• **Work to be completed**
Return nothing but the lines from the line containing "This screenshot has height=514, width=577." through the last line of the records, reproduced exactly.

□ □ □

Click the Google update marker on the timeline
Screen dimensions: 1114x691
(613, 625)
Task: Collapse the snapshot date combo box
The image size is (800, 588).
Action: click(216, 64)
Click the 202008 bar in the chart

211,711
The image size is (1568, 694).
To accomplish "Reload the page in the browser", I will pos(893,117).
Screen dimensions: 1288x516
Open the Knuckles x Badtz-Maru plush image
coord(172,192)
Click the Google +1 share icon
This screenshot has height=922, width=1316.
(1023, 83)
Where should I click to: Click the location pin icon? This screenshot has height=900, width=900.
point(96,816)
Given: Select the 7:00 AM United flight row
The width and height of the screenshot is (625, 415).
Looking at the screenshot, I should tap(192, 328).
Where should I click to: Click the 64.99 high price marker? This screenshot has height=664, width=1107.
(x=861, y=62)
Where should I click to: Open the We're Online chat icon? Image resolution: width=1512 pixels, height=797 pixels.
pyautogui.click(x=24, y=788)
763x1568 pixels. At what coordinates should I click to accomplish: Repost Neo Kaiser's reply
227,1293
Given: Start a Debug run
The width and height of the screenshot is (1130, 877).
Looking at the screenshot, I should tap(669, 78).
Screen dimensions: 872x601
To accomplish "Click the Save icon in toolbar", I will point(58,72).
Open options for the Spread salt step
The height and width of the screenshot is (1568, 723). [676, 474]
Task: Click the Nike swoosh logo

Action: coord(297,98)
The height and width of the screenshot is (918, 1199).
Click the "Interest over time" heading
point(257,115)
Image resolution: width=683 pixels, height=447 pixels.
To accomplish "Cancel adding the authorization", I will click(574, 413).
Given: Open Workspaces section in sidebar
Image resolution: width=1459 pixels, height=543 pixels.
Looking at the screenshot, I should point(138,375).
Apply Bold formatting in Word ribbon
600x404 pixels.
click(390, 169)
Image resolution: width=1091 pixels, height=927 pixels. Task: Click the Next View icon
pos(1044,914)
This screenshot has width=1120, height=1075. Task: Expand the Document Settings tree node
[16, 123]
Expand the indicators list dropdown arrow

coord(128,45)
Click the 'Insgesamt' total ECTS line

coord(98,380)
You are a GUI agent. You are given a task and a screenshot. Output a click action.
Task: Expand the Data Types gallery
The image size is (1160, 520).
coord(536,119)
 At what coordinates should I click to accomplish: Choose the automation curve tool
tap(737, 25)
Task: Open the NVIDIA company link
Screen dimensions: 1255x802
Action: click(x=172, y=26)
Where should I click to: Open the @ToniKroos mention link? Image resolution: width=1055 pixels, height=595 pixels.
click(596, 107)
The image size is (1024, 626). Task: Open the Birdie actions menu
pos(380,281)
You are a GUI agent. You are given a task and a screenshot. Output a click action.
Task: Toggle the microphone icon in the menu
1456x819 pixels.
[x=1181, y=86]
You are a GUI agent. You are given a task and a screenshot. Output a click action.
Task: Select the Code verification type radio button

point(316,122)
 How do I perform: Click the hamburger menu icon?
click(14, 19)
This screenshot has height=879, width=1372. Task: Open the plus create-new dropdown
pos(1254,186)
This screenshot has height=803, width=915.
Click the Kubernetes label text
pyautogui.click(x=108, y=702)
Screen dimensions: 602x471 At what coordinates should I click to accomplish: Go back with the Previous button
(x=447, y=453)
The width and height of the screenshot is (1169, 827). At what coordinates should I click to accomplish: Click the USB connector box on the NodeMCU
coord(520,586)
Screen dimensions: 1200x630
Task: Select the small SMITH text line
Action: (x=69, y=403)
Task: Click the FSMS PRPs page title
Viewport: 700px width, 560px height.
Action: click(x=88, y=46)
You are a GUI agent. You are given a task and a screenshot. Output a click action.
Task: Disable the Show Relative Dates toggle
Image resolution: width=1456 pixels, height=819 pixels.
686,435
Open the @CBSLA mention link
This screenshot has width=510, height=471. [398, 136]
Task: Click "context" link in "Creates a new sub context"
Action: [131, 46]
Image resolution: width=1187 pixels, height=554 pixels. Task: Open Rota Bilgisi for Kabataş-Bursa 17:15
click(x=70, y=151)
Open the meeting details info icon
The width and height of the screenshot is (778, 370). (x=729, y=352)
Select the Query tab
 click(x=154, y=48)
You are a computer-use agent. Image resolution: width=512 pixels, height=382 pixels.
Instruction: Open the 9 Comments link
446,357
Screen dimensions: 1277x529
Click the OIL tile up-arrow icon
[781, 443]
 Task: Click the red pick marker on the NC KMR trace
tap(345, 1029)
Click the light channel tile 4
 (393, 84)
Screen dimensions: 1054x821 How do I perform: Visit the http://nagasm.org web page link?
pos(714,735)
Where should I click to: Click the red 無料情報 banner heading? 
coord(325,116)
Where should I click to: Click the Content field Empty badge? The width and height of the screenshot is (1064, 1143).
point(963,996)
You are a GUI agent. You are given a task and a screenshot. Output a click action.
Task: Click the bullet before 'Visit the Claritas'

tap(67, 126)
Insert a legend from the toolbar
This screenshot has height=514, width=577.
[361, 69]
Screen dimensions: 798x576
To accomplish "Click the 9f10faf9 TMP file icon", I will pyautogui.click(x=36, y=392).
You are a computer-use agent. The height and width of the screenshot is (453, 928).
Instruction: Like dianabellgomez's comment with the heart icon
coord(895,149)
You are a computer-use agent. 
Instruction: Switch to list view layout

□ □ □

• **Output for this task**
This screenshot has height=514, width=577.
[361, 69]
Screen dimensions: 798x576
To accomplish "Click the 9f10faf9 TMP file icon", I will pyautogui.click(x=36, y=392).
You are a computer-use agent. The height and width of the screenshot is (453, 928).
Instruction: Like dianabellgomez's comment with the heart icon
coord(895,149)
You are a computer-use agent. 
Instruction: Switch to list view layout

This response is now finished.